At the time, Eurydome had been calm as the alligator told her that her Master was probably dead. She thanked him again, and she left-- and as soon as her paws hit solid, dry ground, she began to panic.
A solid hour or two was spent in the yawning tunnel by the entrance to Cetus, where she could still hear insects chirping, panicking. Her hulking body shoved against the wall, or she would fall-- unsure if she wanted to throw up, or cry, or slink away back into her chrysalis. Somehow, she had managed to avoid doing any of those. Instead, she breathed harder than she had breathed in some fights as the realization sunk in: Jupiter was dead, Eurydome was probably a failure of a creation, and the caves were mostly empty.

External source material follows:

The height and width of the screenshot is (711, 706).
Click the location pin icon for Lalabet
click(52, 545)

Nothing to do. No one to follow.
Eurydome shut her eyes and when she opened them again, several days had passed. Several days of wandering on autopilot, awash with grief, unsure how to handle it. When she opened her eyes again, she could feel the familiar twinge of corruption coming from Draco from the tunnel she stood in: inky-black claws that nipped at her mind like a dog at her heels. She could feel panging hunger deep in her belly, the dryness of her throat.

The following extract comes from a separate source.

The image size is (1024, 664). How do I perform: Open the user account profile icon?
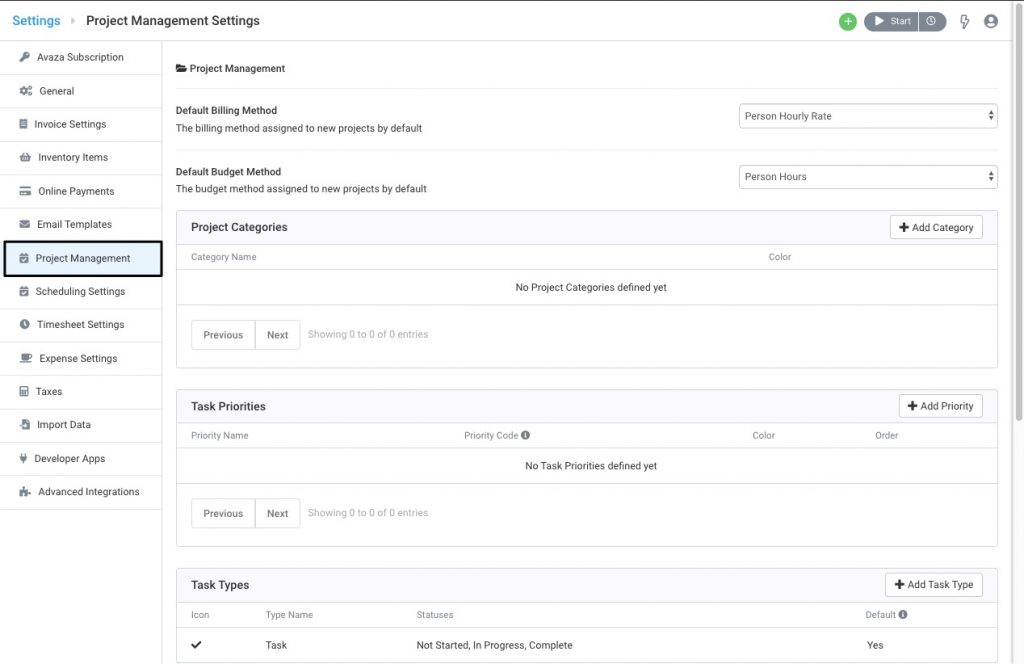coord(991,21)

She pushed on anyway, with the vaguest memory that the new Master had agreed to speak with her.
The gladiator had only been in Draco a handful of times. She destroyed a good many chrysalises that were taking root by the black Spire, alongside other rebels. If she were lucky, no one who currently lived in Draco would remember her from that: and to her surprise, the room was much quieter than she had expected it to be.
A chill felt as though it were crawling down her spine, and when the centuar shook it off she was also shaking off everything that clung to her, if for the duration of one conversation. The grief, the uncertainty, the looming feeling of dread. When she was ready, she stepped further in with a hoarse call.